Instead of setting the combined variable capacitance of the impedance matching network 106 at a value of C _optimum 1 and instead of setting the RF generator 104 to generate an RF signal with a radio frequency RF _optimum , the processor 134 controls the driver component 112 such that the combination of the impedance matching network 106 The variable capacitor is set at a value C _step 1, and the RF generator 104 is controlled to operate at a radio frequency RF _optimum 1@C1. The time required for the impedance matching network 106 to reach the variable capacitance C _optimum 1 (eg, on the order of seconds) is longer than the time required for the RF generator 104 to generate the RF signal with the RF _optimum . For example, the RF generator 104 reaches the radio frequency RF _optimum from the radio frequency RF1 in microseconds. Therefore, it is difficult to directly reach the value _Coptimum 1 from the value C1 and at the same time reach the value _RFoptimum from the value RF1 such that the voltage reflection coefficient at the output 126 of the RF generator 104 is zero. Therefore, the variable capacitance of the impedance matching network 106 is adjusted in a stepwise manner (such as C _step 1, etc.) in the direction of the previous variable capacitance C _optimum 1 .

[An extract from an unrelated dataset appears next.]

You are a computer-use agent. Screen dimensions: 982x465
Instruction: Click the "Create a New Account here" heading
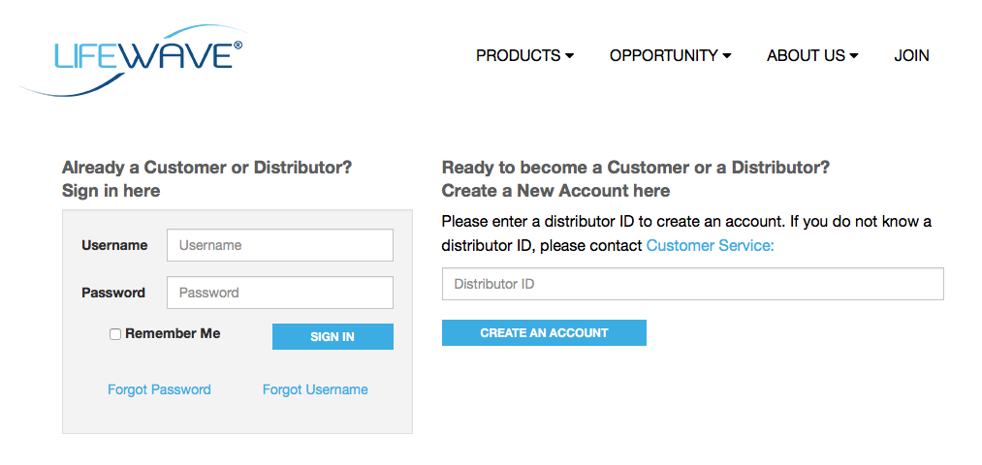[x=555, y=191]

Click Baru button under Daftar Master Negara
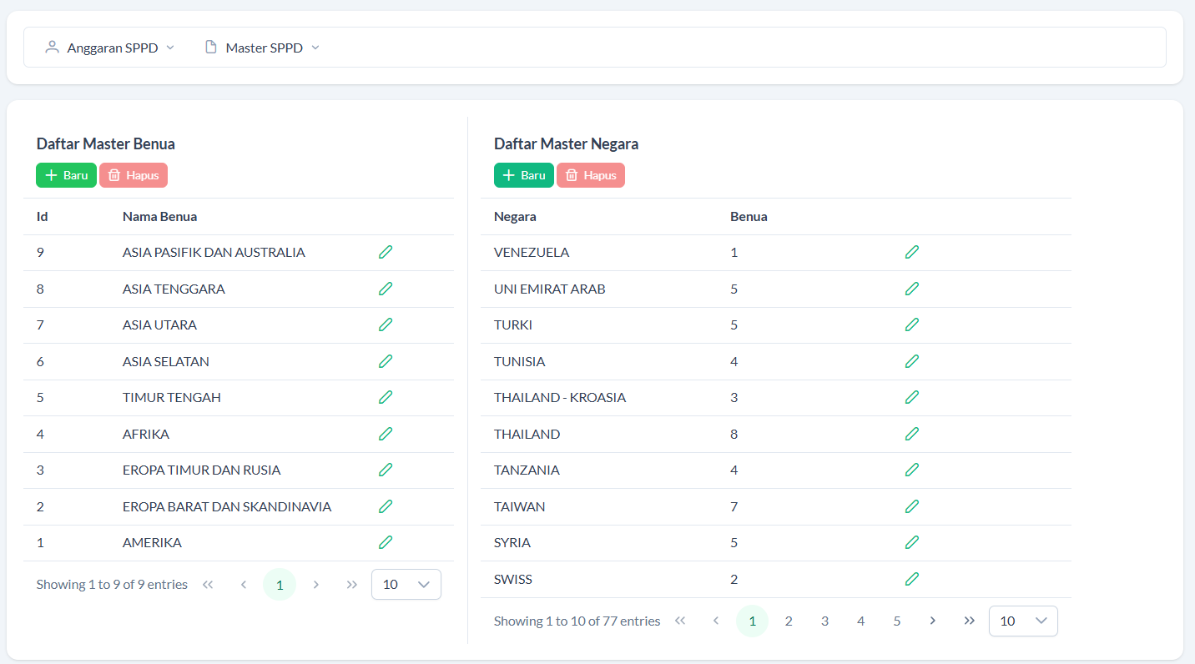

For the radio frequency RF _optimum 1@C1 and the variable capacitor C _step 1, the RF generator 104 generates an RF signal with the radio frequency RF _optimum 1@C1, and the RF signal is passed through the impedance matching network 106 to generate and provide to the chuck 118 The modified signal of the electrode. When RF generator 104 generates an RF signal with radio frequency RF _optimum 1@C1 and combined variable capacitance system C _step 1, sensor 124 measures voltage reflection coefficient Γmi2 at output 126, and processor 134, as above The impedance Zmi1 is generated from the voltage reflection coefficient Γmi1 in the same way that the impedance Zmi2 is generated from the voltage reflection coefficient Γmi2. Furthermore, the impedance Zmi2 is propagated forward through the matching network model 102, and in the same way that the load impedance ZL1 is generated at the output 144 from the impedance Zmi1 at the input 142 of the matching network model 102, in the matching network model A load impedance ZL2 is developed at output 144 of 102 .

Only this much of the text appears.